A Collection of Events from Yosemite
After I left San Diego, I marked out a kind of tour of the United States. The plan was to move North along the California coast via Highway 1 starting in San Luis Obispo, move North to Spokane and then break East back across the Northern portion of the United States before heading south through Cincinnati to Nashville. I wrote it down, calculated the cost, repeatedly looked at my bank account with chagrin and set off.
Instead of the California coast, I ended up meandering inlnand towards Yosemite National Park to attempt to recreate a photo taken in 1979 by a photographic idol of mine, Stephen Shore.

This was all fine and dandy and involved me driving around the park like a crazed lunatic with a folded page torn from a book bearing Shore’s photograph, asking people if they knew where the photo was taken. Most seemed to not know or care.
Somewhere within the depths of the park, I spotted a chapel. There was an old pickup truck parked out front and an older man with a white beard was driving an even older lawn mower around the chapel grounds.
I pulled up, waited until the man turned off the mower and approached him, photo in hand, to ask if he knew where it was taken. He took the photo from me, glanced at it quickly and noted that it was a bridge, just down the road. Now, he said, I owed him a favor. Help me push this mower back into that shed over there. Gladly.
As we pushed the mower, I learned a few things. Firstly, the chapel was the oldest building within the park, and secondly, that the man pushing this lawn mower with me into an old, rotting shed in a tattered white t-shirt and ragged blue jeans was the pastor.
Later that night, I wandered into Mariposa, California, a town just outside of Yosemite. After getting off the phone with a friend who called me to tell me he had just proposed to his girlfriend (he was still awaiting an answer, don’t think he ever heard back), I walked into a sports bar at the end of the small downtown strip.
I saddled up to the bar and ordered a beer and a burger. The Giants were on and I rested my eyes there.
Some time passed and an older man sat down next to me. He too had a white beard, but with a gruffer demeanor to compliment it. Looking at me sideways, he asked if I was old enough to drive. I truthfully responded that I had been driving for almost 8 years now and he turned to one of the bartenders talking authoritatively about how to deliver the plates to customers. I took it that this guy owned the place.
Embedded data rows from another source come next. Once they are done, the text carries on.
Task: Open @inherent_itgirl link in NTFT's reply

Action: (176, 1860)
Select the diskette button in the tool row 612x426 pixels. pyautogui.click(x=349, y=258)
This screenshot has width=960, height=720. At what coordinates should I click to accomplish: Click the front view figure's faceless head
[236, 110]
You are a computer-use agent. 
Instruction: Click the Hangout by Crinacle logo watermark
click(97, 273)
Despite the initial gruffness, I learned his name was Robert, and we settled into a nice conversation ranging from difficulties with his son who had PTSD and was once a renowned rock climber to more arcane matters of the soul. He began to expound on places on Earth he had encountered that were his ‘strong’ places. Places where he felt connected to the universe. One place he mentioned was beneath a cold waterfall somewhere in the park. I remarked that my cold waterfall was my cold shower in the mornings.
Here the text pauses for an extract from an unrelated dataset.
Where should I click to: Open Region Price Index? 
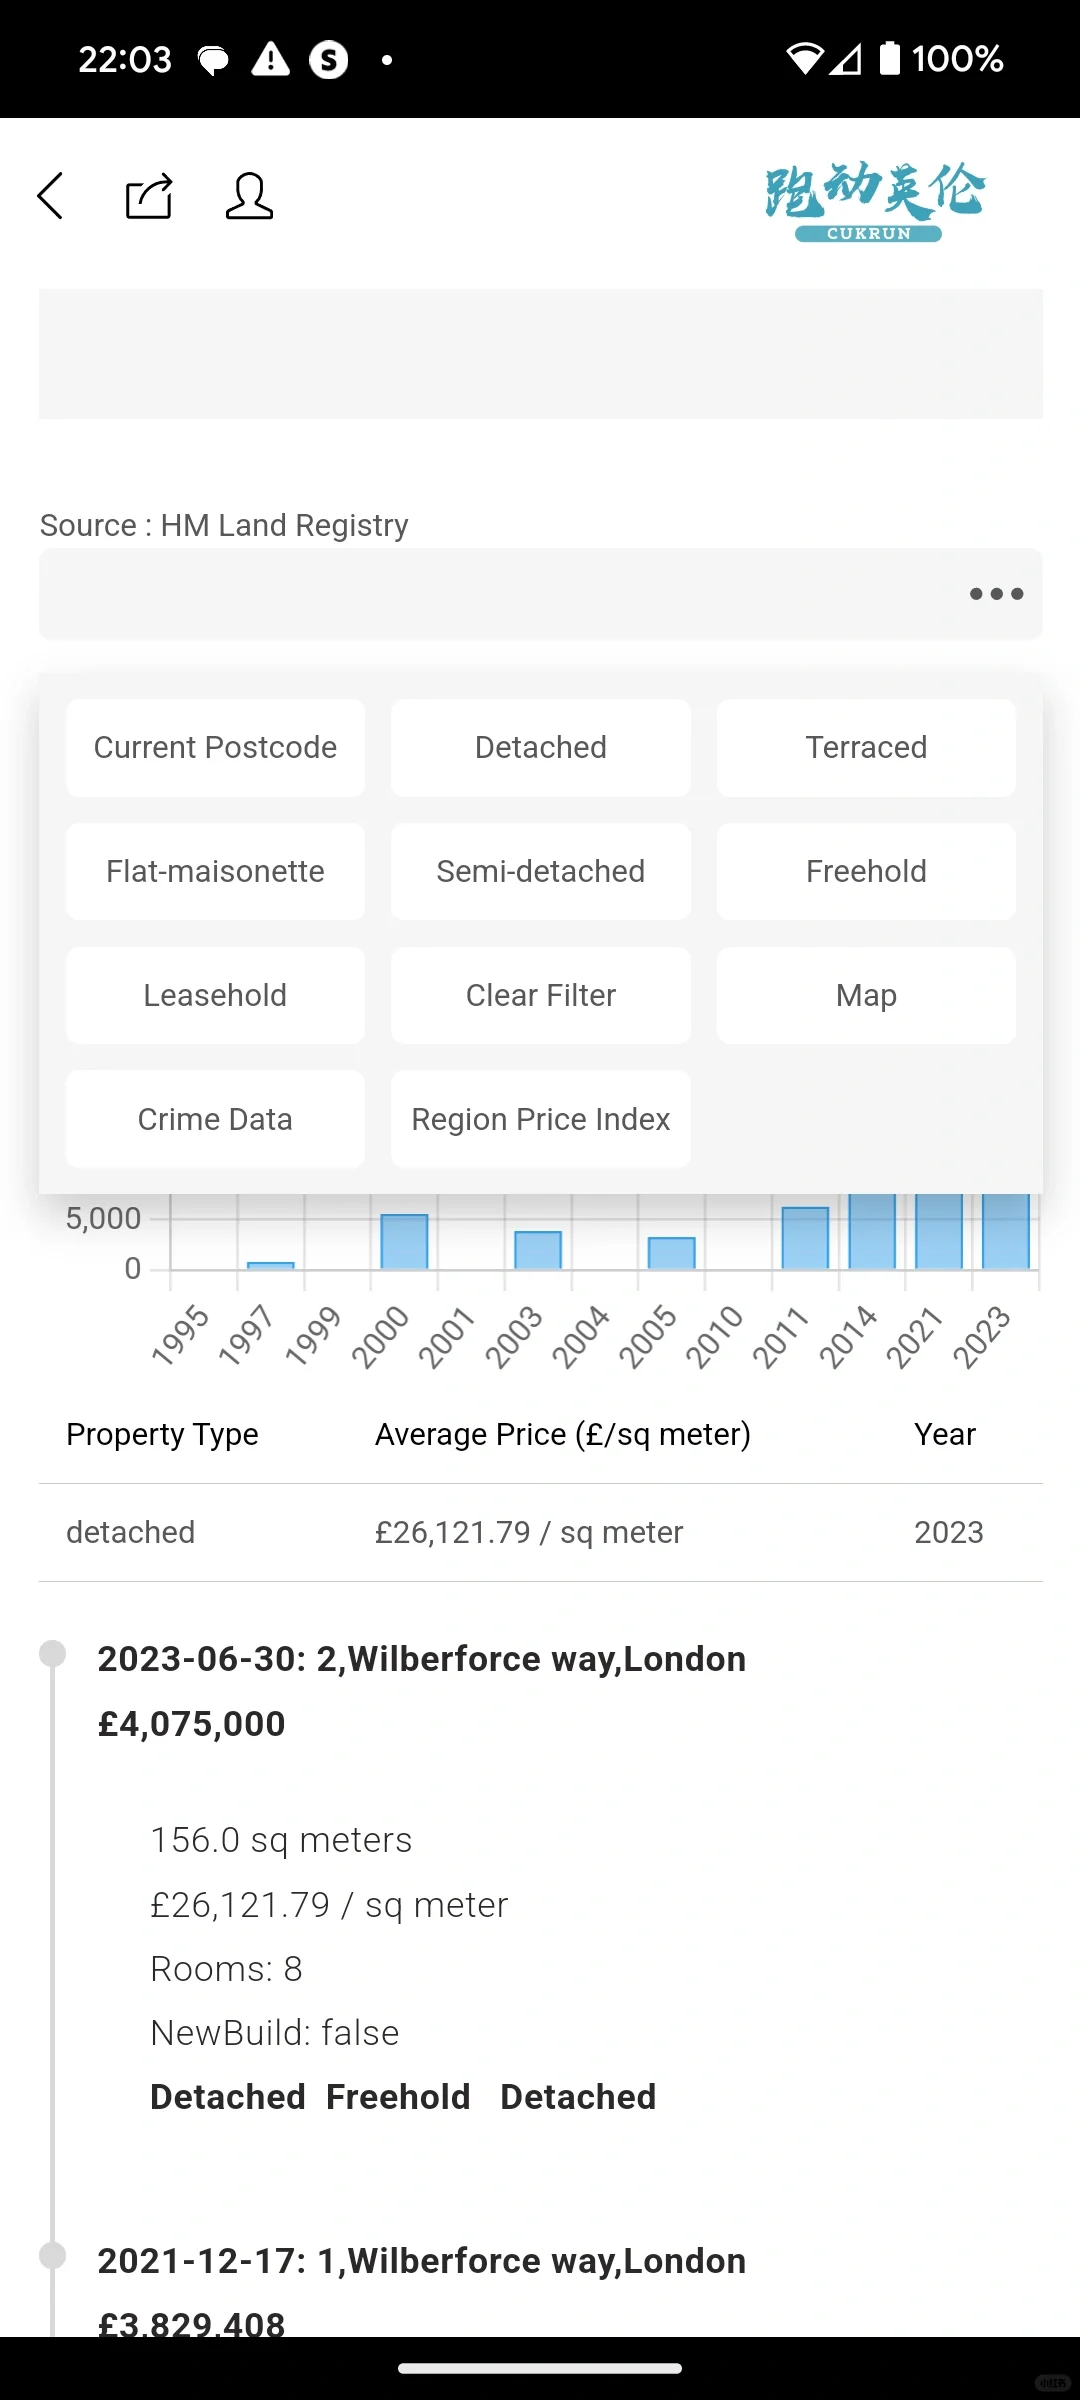540,1120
Our conversation trailed off as I had nowhere to sleep that night and needed to find shelter before the werewolves came out. Robert got my email and promised to send me some recommendations for where to hike the following day.
Following Robert’s advice, I made the trek to Tuolumne Meadows in the Eastern part of the park. This was one of Robert’s ‘strong’ places and said it made for a great day hike. I believed him.
The trail led you through a lot of trees, opening up into a basin surrounded by mountains. It was quiet and peaceful and all the things you can say about being out in nature. Feeling small. In awe of its magnificene. How serene, placid and natural it all seemed. I sat there for a while.
On the way back, I looked up at one point to meet the gaze of one of Yosemite’s many Mule Deer. It’s antlers stood high above its head. Deer in the proverbial headlights, its eyes were wide. We stared at each other for a good ten seconds before he scurried off, and I tried to imbue the event with spirtual significance.
On the way back to Mariposa, I spotted a group of people with a flat tire by the side of the road. Being the good samaritan that I am, I stopped and offered my help. The driver, a man no taller than 5'4", asked if I could give him a ride to the nearest gas station. There was one just down the road, but undoubtably closed at this point. I agreed anyway.
As he was getting into my car, he grabbed the seat in order to hoist himself into the vehicle. Clearly not designed as a handle, the seat tore off the frame as he fell backwards into the grass, sheepishly holding the seat in his hand, he looked up at me and apologized. No big deal, I said, and reattached the seat as best I could, cursing my benevolence.
We drove to the gas station. I grew tired of the endless apologies and thanks and told him I had a meeting or something. Unprompted, he gave me $40 for the help and I drove on into the night, landing again at the sports tavern in Mariposa.
Before I could get to the bar, Robert hailed me down and told me he had to talk me. We walked down the small Mariposa strip, and Robert told me that our conversation the previous night had shook something in him and made things clearer with his son. I didn’t speculate what this meant and offered that I had found God in the eyes of a Mule Deer. We parted ways as Robert’s wife asked him to go on a walk with her.
As I left Mariposa, I wondered how I would ever tell people about this weird menagerie of events. Why does this collection of events stick around so vividly while other, more exciting, more brag-worthy events fade?
Who knows? Maybe God was in the eyes of that Mule Deer.